GIVEN RECORDS: Begin

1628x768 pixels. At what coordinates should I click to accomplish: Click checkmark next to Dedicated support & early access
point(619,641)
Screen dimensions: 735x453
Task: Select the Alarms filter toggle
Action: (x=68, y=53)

GIVEN RECORDS: End

* TASK INSTRUCTIONS *
An exact copy of the listing above is needed, so write it out again.

* EXERCISE RESPONSE *
1628x768 pixels. At what coordinates should I click to accomplish: Click checkmark next to Dedicated support & early access
point(619,641)
Screen dimensions: 735x453
Task: Select the Alarms filter toggle
Action: (x=68, y=53)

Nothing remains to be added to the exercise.